Citizen Schools is a voluntary-enrollment after-school program for middle schoolers that was started in Boston and has spread to other urban areas. In Austin, students spend Mondays/Wednesdays on AIM (aspire, invest, make the grade) homework time and Tuesdays/Thursdays participating in apprenticeships led by volunteer Citizen Teachers, culminating in public presentations called “WOW!s”. Other explorations, service days, and field trips happen throughout the semester.
My Apprenticeship // Paper Stories
I am leading an apprenticeship at Bedichek Middle School on Thursdays (90 minutes each week for 11 weeks) that is focused on “Paper Stories.” Students will be creating their own graphic novels using the medium of collage. We will then publish our graphic novels online for our WOW!
I have 9 sixth and seventh grade students. They got the chance to hear short presentations for all the apprenticeships to then choose which one they were going to participate in.

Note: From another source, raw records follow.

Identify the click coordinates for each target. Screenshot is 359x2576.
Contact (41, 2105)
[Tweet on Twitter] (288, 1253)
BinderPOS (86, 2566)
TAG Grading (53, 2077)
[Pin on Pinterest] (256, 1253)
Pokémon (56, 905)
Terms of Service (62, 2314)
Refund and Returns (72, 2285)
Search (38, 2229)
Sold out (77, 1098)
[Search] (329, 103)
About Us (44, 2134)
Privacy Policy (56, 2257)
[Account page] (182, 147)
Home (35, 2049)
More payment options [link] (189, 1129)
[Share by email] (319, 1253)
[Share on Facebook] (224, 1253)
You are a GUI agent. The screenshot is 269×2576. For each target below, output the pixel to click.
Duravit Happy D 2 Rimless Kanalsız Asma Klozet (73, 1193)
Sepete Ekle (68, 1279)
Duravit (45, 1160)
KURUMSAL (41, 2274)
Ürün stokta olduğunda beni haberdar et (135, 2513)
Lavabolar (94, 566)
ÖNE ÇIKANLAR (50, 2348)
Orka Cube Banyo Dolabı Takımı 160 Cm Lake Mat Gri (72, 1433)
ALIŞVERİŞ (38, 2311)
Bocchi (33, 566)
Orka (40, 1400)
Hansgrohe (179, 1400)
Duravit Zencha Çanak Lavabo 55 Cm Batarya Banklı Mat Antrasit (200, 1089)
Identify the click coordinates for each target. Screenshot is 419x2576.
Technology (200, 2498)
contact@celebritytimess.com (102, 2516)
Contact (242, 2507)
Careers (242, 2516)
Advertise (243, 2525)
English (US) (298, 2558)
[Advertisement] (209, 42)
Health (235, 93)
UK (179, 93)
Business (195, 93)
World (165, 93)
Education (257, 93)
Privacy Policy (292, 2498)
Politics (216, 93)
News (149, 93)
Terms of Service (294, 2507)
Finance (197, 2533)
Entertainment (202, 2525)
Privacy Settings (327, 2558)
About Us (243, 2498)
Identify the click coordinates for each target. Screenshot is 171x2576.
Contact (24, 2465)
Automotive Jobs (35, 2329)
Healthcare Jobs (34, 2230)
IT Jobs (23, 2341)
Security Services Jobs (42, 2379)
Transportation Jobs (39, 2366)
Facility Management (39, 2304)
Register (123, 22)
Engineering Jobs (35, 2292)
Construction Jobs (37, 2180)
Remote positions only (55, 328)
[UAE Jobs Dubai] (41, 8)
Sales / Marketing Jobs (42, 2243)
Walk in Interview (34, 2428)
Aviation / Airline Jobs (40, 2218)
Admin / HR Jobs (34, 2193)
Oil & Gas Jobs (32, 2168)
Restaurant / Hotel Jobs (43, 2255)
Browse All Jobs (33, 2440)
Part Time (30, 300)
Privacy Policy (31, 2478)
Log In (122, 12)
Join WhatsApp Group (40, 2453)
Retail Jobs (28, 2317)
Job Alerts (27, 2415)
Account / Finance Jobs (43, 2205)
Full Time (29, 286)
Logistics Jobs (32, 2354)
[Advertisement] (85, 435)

We have started thinking about story ingredients and character development. Students got to read copies of Amelia Rules. Then we got to cutting—creating silhouettes of ourselves in paper that we then traced onto a background sheet. We held the two silhouettes together with brads and then wrote external traits / physical characteristics on the outside silhouette and internal characteristics / dreams / goals / feelings on the inside. Do our inner and outer selves match or conflict? We ran out of time, so we’ll have to explore that a bit more next week.
Pluses and Deltas
A quiet group overall. Students silently read at about the same pace and seemed to be engaged with the material, though I forgot to ask for their feedback on Amelia in my rush to get them to the third activity. They seemed to enjoy creating characters out of themselves, though some took longer than others because they needed to create the “perfect” silhouette. I should ask more questions throughout, make my transitions stronger, and have the students participate in more teachbacks instead of watching me write their answers on the board (slow and tedious, a time-waster).
This was an idea I got from my Literacy Austin training from one of the great speakers and fellow tutors, Alina. This semester, each storytelling student got his/her own one with a note from me already inside, and ideally we’ll write letters back and forth in them. A way to get to know each other better, more space for questions, and an introduction to the idea of a “sketchbook” in their lives. I had started some with adult reading students at Literacy Austin, and some took to it more than others. The consistency and quality of writing always depended on the student’s interest, his/her schedule, and his/her commitment—not to mention his/her organization. I’m interested to see what the middle schoolers do with them.
We had written and submitted 10-week plans, but mine has already changed a lot as I shift my focus away from “creating by understanding the mechanics of graphic novels” to “creating through storytelling.” Developing characters, plot, themes, and settings for the final product will take up the bulk of our time now. Next week: Students will create their personal Author Profiles and explore the role of storytelling in their lives. Perhaps this should have come first, but better late than never.
If you want to help
- Paper and fabric donations. A good excuse to clean out that craft drawer.
- Suggestions for age-appropriate comics/graphic novels/illustrated stories—particularly about friendship, journeys, or “reaching your future dreams and goals.”
- Age-appropriate comics donations. A good excuse to clean out that bookshelf.
Thank you to all who have already donated. I will most likely need volunteers later on in the semester, too. And of course, you can lead your own apprenticeship in the coming semesters on whatever topic moves you!